──────── Data supplied ────────

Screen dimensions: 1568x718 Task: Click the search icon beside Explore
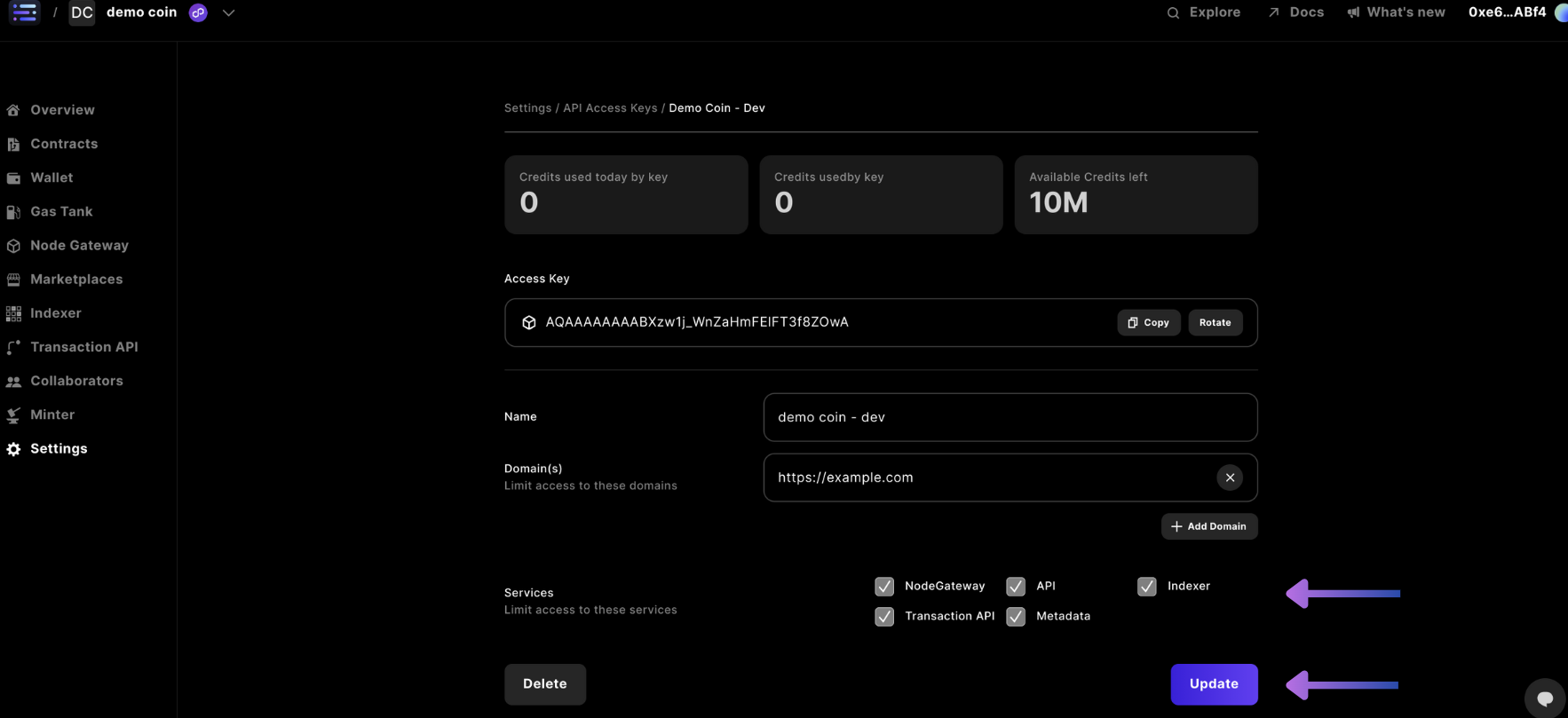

────────
──────── Data supplied ────────

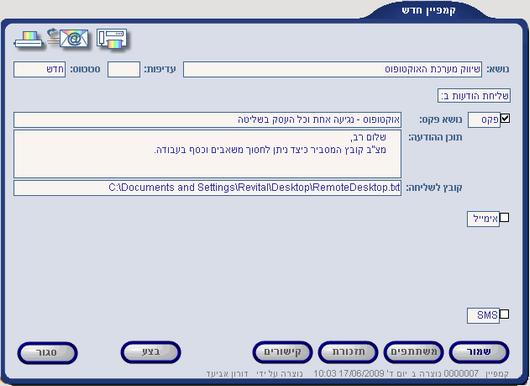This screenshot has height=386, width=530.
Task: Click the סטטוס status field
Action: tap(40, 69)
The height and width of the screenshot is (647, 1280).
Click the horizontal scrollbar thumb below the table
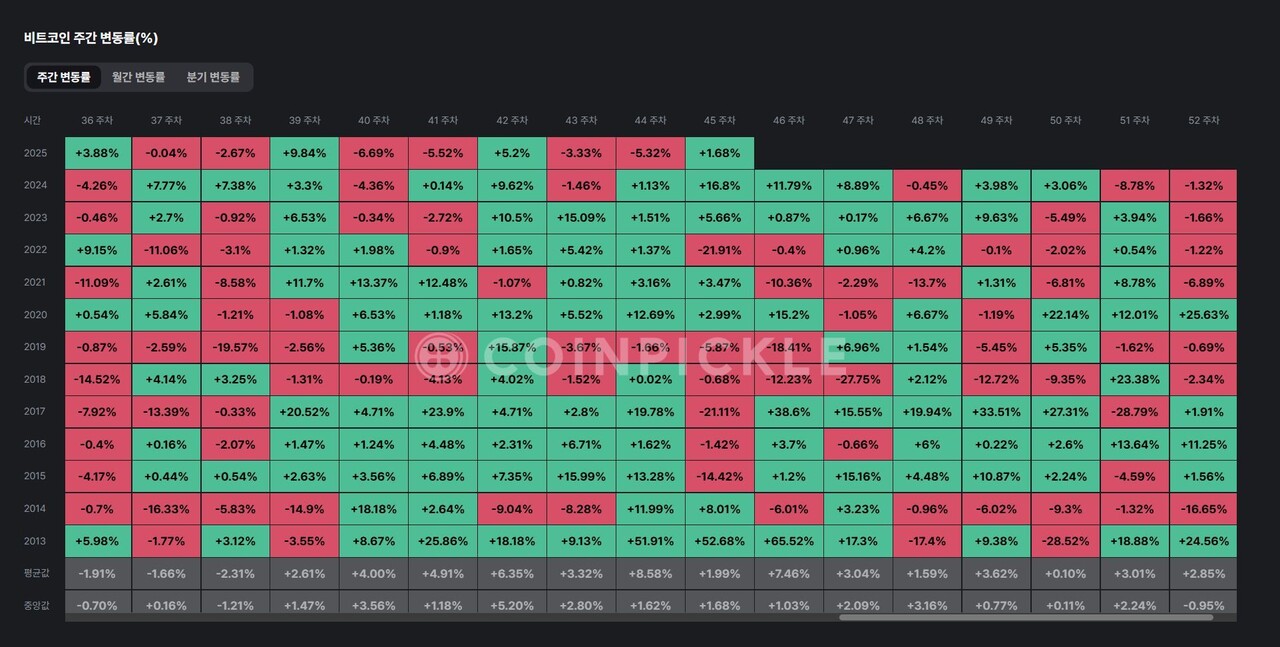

────────

Exercise prompt :: Extract from the listing above the lines between the line containing "The height and" and the line containing "Click the horizontal", keeping both of those lines. Output nothing else.

Solution ::
The height and width of the screenshot is (647, 1280).
Click the horizontal scrollbar thumb below the table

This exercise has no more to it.